Work instructions: Write out the rows below exactly as they stand, beginning at the line that contains "Task: Click the AI" and stopping after the line that contains "click(13, 305)". Include both of those lines and nothing outside that range.

Entries for locating words and elements:
● ● ●

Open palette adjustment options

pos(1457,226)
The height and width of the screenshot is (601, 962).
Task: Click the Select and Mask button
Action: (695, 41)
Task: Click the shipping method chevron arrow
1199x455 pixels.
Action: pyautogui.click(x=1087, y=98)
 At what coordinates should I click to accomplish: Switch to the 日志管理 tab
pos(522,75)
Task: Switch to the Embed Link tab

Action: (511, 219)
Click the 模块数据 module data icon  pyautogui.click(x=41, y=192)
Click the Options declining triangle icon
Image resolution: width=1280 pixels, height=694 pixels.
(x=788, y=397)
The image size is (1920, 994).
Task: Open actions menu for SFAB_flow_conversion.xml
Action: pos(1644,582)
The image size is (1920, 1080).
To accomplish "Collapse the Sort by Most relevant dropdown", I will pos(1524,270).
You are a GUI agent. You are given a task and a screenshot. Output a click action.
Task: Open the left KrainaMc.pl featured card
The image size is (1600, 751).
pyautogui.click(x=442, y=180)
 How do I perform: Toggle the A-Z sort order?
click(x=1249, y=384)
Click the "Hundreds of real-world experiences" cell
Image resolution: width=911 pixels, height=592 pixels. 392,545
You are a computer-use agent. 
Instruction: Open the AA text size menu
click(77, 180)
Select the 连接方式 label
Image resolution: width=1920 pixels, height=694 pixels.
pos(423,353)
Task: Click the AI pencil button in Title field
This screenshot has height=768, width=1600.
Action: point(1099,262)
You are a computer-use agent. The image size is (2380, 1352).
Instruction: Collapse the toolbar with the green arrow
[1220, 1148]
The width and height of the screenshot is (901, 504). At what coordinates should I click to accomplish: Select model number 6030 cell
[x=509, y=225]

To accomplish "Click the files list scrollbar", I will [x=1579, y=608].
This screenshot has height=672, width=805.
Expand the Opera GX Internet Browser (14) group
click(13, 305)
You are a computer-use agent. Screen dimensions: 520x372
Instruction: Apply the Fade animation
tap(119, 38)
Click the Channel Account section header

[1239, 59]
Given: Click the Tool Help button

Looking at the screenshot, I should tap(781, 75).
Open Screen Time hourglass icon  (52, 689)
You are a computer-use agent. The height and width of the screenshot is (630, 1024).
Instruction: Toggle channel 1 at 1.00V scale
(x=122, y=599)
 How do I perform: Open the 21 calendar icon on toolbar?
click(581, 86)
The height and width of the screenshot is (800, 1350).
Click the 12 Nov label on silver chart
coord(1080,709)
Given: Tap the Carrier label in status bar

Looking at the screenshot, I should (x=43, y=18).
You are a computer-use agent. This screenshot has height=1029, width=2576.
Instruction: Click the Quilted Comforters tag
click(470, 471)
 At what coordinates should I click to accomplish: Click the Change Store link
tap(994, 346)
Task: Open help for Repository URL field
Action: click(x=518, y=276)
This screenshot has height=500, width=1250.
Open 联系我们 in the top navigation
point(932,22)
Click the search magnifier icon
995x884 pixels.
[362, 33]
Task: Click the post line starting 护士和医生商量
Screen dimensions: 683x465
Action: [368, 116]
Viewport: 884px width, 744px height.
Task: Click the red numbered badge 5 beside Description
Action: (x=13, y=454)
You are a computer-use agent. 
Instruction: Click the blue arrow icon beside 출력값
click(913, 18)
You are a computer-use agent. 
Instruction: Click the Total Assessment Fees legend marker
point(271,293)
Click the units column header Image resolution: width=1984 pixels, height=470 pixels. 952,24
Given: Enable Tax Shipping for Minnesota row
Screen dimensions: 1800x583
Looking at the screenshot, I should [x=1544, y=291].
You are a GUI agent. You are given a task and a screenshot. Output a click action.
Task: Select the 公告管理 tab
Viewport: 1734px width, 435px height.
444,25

● ● ●

Written solution:
Task: Click the AI pencil button in Title field
This screenshot has height=768, width=1600.
Action: point(1099,262)
You are a computer-use agent. The image size is (2380, 1352).
Instruction: Collapse the toolbar with the green arrow
[1220, 1148]
The width and height of the screenshot is (901, 504). At what coordinates should I click to accomplish: Select model number 6030 cell
[x=509, y=225]

To accomplish "Click the files list scrollbar", I will [x=1579, y=608].
This screenshot has height=672, width=805.
Expand the Opera GX Internet Browser (14) group
click(13, 305)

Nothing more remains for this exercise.